The Sci-fi Classics Challenge was a personal challenge I started July 1, 2007, to broaden my knowledge of the best-known (and best-loved) works of science fiction. I’d just realized that, although I love the genre, I didn’t know much about its roots, or have more than sketchy knowledge of its most influential writers.
A year later, I feel like I have a much richer understanding of the genre. Of course, the ten books I read are only a fraction of all the complex, rewarding, challenging works of science fiction out there, but they are some of the best.
I now know that I love Orson Scott Card’s Ender’s Game more than any sci-fi novel I’ve ever read, and that it and its sequel, Speaker for the Dead, fully deserved to win both the Hugo and Nebula awards in consecutive years.
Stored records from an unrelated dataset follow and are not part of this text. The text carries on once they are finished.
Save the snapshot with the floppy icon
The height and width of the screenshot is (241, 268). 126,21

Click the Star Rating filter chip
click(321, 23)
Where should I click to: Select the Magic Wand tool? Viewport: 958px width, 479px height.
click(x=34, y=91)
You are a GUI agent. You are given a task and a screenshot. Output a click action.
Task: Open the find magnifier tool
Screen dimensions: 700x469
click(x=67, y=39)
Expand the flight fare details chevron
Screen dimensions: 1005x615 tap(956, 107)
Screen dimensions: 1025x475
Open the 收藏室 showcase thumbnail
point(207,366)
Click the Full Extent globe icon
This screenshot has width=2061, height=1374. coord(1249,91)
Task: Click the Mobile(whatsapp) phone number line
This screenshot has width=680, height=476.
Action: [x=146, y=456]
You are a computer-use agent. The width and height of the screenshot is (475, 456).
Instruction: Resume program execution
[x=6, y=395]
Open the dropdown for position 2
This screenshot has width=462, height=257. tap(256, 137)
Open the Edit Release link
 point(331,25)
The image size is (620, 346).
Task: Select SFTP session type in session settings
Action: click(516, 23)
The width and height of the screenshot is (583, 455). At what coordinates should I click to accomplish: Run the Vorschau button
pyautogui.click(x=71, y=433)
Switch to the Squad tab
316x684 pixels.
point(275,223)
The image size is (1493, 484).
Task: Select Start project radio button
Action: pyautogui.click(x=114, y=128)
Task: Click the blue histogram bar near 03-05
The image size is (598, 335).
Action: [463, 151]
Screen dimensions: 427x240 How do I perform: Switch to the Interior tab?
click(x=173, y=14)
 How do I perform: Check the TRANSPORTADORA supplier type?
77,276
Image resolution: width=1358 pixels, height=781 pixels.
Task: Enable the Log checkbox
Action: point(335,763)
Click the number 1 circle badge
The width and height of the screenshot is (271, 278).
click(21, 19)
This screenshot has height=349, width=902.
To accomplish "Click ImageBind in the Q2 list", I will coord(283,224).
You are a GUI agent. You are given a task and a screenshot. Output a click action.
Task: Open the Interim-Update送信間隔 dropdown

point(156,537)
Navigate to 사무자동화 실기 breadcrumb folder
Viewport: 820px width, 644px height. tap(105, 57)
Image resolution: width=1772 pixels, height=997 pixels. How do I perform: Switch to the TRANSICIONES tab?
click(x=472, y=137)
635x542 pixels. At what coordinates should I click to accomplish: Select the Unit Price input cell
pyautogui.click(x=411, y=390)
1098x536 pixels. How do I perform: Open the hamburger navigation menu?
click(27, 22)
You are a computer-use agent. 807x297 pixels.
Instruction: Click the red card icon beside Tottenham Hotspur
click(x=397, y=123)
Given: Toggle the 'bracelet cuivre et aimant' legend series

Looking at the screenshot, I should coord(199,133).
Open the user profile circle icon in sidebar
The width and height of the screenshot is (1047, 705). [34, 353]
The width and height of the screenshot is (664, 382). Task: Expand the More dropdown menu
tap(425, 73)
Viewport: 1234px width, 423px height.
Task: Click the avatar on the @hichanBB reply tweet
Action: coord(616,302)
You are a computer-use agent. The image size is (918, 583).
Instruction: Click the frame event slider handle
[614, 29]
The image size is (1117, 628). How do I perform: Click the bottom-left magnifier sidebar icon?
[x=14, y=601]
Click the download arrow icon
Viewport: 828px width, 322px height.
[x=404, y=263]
I’ve discovered that although I don’t agree that Dune, by Frank Herbert, is the best SF novel around, it is definitely among the best of the genre, as are Ursula K. Le Guin’s [review: The Left Hand of Darkness] and Foundation by Isaac Asimov.
I’ve read and enjoyed The Demolished Man, by Alfred Bester, who I’d never even heard of before I started the challenge. I finally got around to Philip K. Dick’s Do Androids Dream of Electric Sheep?, and realized that although it’s an interesting and inventive novel, Dick’s novels will probably never be among my favourites. I’ve sampled The Hitchhiker’s Guide to the Galaxy, which I didn’t enjoy, but at least now I can recognize the myriad references to it that pop up in so many other books!
I even went back to the 19th century, and read some of the earliest works of science fiction. I wasn’t thrilled with either The Time Machine or Frankenstein, but they were worth reading just to experience the roots of the genre.
All in all, I read ten books, some great and some not so great, and had a wonderful time doing it!